僕そっくりの、彼は……本当に珍しく。沈んだ表情で俯いていた。
こんな、泣きそうな顔をしているのは、初めて見た。

昨日はあれほど、蓮を楽しみにしていたのに。


「じゃあ、僕が行くよ」

繋いでいた手をそっと放し、僕は宮の外へと駆け出した。

……外に出たのはいいけれど、僕は「咲きそうな蓮」がどんなものなのか知らない。
「咲きそう、って事は。『花』だよね……たぶん」
宮の中にこそ訪れはしないけれど、すれ違う神々や天女は、僕が訊ねると親切に教えてくれた。

陽が、ほとんど真上に差し掛かった頃。

「わぁ……!」

初めて見る、蓮の花。
透き通った水の上に、ふわりと広がる花弁。
日の光を受けて、キラキラ光る水滴。

(なんだろう、すごくドキドキする)

ふと、視線を蓮から水面に移したときに僕の視界に入ったのは、水面に浮かぶキラキラとした鬱金色の瞳。
思わず手を伸ばすと、水面が乱れて掻き消えてしまう。

「僕……?」

あんまりそっくりだったから、彼がそこに居るのかと思った。
そしてふと脳裏を過ぎる、今朝のあの表情。

(これ、持って行ったら。喜んでくれるかな)

簡単に摘み取れるかと思っていた蓮は、水底深くに根を張っていて……僕は蓮を一抱え持っていくまでに足元がすっかり泥だらけになってしまった。




僕と、僕にそっくりの双子の片割。
宮の外に出られるのは、どちらか一人だけ。

だからいつの間にか、僕は――僕たちは、「ふたりでひとり」なんだと思うようになった。
地上に降りて――僕たちを明確に、「違う存在」として扱う……春駒という人に会うまで。

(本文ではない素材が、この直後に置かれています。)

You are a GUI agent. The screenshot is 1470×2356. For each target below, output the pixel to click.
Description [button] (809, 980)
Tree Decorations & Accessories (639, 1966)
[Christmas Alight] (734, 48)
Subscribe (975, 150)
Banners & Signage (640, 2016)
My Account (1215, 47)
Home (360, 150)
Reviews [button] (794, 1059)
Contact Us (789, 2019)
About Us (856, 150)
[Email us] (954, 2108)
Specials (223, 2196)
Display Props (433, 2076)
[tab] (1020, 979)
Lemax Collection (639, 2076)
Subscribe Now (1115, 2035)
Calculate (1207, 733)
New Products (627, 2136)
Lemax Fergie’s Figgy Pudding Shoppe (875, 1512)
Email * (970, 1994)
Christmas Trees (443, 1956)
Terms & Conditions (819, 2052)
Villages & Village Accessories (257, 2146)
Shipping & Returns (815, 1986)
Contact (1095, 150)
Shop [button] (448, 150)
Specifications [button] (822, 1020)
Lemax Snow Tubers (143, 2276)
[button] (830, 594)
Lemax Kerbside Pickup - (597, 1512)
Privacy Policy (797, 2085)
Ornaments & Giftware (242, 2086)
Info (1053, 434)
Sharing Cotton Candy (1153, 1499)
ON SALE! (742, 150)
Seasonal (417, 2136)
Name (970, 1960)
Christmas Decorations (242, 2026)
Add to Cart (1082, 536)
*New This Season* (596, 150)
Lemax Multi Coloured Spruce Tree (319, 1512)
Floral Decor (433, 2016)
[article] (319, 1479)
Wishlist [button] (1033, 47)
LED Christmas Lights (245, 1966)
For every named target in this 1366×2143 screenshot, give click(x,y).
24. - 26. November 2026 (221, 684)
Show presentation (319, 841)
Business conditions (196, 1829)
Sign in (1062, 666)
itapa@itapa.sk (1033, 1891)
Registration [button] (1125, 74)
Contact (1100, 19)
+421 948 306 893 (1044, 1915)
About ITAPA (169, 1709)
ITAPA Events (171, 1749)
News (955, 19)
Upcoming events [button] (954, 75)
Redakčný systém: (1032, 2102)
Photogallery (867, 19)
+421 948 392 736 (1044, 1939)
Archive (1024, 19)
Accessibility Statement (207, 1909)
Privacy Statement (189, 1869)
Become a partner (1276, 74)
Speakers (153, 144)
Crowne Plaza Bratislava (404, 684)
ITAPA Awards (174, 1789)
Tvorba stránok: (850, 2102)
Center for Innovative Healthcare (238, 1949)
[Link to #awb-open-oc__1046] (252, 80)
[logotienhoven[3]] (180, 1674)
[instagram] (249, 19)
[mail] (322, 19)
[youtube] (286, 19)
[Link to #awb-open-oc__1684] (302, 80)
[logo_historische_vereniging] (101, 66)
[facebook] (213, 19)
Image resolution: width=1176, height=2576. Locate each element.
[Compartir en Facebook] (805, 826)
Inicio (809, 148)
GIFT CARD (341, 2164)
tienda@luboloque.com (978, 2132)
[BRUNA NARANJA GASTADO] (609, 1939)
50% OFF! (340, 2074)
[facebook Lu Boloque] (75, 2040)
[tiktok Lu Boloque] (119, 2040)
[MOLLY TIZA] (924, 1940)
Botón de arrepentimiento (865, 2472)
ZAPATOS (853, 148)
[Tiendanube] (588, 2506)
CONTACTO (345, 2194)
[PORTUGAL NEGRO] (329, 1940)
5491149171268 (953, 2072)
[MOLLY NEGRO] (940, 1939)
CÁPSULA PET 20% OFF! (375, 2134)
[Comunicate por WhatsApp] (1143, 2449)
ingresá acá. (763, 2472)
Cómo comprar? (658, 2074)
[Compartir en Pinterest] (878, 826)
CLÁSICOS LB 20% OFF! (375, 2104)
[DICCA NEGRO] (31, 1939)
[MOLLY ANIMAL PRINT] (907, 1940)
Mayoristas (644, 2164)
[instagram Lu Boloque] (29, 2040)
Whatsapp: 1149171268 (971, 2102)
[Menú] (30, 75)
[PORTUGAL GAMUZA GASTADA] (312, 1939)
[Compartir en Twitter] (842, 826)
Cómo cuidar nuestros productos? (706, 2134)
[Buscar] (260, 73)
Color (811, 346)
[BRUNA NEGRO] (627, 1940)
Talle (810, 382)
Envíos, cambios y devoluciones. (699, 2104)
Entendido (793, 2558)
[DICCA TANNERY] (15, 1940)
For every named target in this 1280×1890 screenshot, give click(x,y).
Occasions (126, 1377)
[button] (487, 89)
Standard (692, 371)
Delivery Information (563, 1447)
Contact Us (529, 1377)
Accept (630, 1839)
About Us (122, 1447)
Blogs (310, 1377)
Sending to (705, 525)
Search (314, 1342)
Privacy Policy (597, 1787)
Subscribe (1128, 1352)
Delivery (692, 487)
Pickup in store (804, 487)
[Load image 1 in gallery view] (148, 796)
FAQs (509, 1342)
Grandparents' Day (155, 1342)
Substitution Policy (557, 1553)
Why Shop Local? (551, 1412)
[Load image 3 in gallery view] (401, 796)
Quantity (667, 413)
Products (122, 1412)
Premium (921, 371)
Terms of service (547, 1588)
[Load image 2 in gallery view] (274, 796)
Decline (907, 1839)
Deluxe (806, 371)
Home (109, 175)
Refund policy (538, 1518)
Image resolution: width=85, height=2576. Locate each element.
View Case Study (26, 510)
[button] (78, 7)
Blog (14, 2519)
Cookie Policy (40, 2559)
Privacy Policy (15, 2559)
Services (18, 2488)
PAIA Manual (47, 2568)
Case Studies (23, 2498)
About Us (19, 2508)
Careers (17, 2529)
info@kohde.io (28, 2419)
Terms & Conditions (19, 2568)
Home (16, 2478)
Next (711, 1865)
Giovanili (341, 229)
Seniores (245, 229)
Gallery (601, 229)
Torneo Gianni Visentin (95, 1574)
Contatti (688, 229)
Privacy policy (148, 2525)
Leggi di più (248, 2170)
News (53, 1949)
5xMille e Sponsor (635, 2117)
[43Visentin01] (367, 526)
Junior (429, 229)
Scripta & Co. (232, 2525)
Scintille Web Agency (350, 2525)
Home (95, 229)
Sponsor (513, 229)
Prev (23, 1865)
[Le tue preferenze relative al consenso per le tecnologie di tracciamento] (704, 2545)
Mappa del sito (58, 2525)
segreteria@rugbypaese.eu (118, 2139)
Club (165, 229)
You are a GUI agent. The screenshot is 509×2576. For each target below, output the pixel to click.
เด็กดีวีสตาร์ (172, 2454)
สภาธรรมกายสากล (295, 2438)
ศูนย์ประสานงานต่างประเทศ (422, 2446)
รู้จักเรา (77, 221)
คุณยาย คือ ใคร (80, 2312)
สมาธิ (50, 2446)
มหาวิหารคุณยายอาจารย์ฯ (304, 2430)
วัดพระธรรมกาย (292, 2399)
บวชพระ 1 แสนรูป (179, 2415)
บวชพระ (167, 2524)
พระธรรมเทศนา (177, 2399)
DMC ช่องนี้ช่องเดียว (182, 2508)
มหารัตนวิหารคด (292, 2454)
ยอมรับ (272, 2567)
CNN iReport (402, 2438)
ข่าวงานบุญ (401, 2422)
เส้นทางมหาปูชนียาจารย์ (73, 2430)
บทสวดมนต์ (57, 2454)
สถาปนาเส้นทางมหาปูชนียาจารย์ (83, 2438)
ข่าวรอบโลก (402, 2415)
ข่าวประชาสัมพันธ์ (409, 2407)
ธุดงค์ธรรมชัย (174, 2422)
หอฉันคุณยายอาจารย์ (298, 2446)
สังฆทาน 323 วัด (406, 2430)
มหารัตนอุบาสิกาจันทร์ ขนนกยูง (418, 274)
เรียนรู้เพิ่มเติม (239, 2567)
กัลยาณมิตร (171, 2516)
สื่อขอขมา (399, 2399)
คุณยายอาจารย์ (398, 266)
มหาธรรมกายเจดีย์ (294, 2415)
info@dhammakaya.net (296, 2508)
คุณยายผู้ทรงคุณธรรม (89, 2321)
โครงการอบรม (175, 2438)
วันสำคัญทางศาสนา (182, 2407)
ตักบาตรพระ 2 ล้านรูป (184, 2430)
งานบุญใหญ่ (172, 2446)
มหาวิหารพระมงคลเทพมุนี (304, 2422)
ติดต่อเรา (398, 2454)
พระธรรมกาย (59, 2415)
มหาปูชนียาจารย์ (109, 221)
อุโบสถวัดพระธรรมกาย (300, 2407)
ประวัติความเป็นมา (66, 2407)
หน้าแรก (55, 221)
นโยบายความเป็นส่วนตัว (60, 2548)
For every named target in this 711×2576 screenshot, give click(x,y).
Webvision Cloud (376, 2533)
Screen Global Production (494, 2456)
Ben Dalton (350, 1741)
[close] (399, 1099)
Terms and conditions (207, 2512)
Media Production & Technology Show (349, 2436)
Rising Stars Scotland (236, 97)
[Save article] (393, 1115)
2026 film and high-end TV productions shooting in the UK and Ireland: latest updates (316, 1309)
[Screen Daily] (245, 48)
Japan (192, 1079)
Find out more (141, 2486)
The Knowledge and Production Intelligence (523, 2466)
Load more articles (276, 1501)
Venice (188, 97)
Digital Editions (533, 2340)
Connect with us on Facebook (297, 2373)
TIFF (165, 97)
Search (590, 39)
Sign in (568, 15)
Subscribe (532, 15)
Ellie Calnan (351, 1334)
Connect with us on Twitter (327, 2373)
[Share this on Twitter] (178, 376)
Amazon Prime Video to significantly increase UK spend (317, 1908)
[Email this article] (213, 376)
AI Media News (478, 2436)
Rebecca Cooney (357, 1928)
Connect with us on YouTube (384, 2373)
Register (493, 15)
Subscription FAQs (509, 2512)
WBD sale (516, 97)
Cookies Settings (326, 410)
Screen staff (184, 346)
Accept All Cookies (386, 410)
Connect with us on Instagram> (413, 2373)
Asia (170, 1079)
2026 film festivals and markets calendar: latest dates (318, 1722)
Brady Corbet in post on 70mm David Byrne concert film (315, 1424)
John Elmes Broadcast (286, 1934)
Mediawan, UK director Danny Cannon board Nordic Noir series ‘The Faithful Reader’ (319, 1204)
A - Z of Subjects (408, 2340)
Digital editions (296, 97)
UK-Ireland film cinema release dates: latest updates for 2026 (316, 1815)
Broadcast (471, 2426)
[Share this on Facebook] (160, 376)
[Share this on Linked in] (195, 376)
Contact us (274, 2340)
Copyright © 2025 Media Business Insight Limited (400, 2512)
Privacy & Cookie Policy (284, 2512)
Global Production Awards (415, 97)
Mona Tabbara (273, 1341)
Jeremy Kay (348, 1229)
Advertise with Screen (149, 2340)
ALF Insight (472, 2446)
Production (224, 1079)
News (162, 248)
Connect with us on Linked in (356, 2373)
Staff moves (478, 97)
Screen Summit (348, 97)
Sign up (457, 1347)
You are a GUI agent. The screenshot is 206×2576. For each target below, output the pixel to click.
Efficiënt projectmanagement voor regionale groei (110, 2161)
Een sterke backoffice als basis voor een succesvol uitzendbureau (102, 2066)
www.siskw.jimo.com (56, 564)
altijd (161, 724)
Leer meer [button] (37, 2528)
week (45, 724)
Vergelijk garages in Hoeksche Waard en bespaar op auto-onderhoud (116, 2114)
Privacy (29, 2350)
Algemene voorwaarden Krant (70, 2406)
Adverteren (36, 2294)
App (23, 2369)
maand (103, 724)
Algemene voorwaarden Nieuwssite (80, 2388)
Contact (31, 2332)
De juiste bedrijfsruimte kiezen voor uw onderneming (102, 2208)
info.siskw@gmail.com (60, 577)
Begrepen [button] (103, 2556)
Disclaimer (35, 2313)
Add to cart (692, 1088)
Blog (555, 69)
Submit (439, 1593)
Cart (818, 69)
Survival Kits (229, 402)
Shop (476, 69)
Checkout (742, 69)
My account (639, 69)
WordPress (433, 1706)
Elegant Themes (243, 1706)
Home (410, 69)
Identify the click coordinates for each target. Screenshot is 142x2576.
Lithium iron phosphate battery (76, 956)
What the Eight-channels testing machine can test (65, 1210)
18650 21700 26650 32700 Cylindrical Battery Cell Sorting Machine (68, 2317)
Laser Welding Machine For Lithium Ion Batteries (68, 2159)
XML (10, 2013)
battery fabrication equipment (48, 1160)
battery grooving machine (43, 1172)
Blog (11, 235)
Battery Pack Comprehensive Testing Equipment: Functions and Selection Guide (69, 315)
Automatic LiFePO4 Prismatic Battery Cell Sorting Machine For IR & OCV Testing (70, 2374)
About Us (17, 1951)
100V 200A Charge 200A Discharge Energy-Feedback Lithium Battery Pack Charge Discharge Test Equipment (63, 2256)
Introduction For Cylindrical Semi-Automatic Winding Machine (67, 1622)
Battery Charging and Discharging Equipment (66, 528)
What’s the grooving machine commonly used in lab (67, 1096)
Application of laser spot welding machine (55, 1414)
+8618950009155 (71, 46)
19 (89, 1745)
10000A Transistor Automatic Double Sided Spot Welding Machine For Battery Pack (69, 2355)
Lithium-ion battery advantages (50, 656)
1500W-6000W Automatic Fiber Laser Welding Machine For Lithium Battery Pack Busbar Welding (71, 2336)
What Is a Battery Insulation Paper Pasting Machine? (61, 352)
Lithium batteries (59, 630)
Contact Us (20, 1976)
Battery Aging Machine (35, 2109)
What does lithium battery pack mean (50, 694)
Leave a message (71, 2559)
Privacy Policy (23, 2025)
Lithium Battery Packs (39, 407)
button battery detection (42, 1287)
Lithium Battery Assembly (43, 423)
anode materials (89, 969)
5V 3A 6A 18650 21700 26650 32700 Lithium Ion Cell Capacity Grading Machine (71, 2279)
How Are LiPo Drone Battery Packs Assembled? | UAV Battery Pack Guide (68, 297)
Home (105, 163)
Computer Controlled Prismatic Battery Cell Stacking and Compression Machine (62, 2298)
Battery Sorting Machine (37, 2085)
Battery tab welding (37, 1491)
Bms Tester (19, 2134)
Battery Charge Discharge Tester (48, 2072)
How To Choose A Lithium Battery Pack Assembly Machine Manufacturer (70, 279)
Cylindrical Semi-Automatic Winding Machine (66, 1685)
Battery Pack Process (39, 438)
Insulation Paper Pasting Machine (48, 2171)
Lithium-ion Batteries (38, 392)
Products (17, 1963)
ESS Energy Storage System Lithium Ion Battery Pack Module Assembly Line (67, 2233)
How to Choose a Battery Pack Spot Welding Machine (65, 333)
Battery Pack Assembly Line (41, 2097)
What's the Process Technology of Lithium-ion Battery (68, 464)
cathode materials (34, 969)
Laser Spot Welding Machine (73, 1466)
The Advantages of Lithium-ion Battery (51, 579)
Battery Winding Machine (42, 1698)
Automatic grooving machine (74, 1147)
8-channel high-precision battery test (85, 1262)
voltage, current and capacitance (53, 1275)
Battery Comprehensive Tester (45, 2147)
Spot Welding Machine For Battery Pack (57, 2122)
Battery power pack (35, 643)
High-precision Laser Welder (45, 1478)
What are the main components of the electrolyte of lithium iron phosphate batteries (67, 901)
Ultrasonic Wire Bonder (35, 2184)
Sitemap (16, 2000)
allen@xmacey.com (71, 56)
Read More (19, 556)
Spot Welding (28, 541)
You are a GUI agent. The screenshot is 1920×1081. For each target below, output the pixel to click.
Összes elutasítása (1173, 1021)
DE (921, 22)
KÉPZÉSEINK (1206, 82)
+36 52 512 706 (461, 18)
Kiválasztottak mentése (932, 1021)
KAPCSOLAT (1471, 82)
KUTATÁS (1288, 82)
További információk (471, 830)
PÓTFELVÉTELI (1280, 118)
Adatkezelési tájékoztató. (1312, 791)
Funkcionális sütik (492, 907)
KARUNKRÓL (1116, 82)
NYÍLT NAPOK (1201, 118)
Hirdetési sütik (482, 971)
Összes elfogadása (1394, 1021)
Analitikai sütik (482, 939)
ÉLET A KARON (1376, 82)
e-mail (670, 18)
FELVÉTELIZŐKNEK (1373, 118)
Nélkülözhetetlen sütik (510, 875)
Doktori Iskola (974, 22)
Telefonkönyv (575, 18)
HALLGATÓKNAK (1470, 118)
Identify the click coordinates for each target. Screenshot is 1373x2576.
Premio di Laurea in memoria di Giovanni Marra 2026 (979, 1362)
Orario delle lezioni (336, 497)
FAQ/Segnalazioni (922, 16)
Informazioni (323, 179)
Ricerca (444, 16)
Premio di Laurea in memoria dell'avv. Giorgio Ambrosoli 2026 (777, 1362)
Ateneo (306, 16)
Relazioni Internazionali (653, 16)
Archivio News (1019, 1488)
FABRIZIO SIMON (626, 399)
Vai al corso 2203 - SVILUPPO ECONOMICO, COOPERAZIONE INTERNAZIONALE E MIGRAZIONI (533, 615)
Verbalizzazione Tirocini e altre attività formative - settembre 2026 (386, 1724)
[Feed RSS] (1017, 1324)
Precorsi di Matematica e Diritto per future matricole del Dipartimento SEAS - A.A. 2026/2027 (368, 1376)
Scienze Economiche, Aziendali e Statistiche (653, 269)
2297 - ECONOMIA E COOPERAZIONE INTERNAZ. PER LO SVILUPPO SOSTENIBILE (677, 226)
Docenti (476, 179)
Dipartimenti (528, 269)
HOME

時間オーバーしたんで、鍵と連動してるぷらいべったーさんの方にこそっと追加したもの。
けど、両方主人公にしてみて、実は秋幸の方が書きづらくて四苦八苦(笑
こっちの秋征視点の方が書きやすかった。一度主人公に据えてるからっていう理由もあるかと思うけど。
「口下手」を一人称で表現するのって難しいなーと思いました。